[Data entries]
Segment Open
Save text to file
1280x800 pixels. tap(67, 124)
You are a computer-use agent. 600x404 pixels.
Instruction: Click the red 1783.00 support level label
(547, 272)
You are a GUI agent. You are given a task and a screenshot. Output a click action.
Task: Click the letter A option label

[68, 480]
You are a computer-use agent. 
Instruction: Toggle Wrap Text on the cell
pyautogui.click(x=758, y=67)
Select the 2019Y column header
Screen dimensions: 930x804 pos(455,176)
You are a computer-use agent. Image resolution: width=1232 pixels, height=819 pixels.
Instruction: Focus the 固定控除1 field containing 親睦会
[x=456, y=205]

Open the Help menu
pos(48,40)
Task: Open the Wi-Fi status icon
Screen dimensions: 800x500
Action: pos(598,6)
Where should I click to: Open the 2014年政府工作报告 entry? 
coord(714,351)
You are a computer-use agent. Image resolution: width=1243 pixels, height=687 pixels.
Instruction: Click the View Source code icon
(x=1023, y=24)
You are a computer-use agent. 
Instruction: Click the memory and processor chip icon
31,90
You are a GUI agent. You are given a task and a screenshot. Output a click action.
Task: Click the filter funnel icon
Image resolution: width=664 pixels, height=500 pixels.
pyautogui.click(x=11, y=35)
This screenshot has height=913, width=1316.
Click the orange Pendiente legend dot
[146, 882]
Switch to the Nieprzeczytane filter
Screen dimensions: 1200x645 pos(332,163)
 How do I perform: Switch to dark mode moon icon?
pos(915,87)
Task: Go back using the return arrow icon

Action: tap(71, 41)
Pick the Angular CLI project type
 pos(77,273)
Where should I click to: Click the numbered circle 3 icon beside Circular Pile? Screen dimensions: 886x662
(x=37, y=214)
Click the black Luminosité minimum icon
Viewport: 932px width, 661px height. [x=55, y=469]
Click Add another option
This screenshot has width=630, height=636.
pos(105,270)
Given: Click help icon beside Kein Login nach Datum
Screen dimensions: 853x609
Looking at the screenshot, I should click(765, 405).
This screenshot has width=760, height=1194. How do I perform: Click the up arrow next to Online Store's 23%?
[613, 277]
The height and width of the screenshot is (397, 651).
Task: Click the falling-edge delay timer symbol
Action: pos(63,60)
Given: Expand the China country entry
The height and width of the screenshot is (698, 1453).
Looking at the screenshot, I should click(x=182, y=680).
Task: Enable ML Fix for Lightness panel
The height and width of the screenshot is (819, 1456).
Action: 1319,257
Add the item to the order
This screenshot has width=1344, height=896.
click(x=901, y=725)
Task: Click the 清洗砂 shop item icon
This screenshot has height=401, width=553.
Segment Closed
**Task to carry out:**
Scan the records above and show every line in which the word "computer" occurs.

**Reply to the exercise:**
You are a computer-use agent. 600x404 pixels.
You are a computer-use agent. 
You are a computer-use agent. Image resolution: width=1232 pixels, height=819 pixels.
You are a computer-use agent. Image resolution: width=1243 pixels, height=687 pixels.
You are a computer-use agent. 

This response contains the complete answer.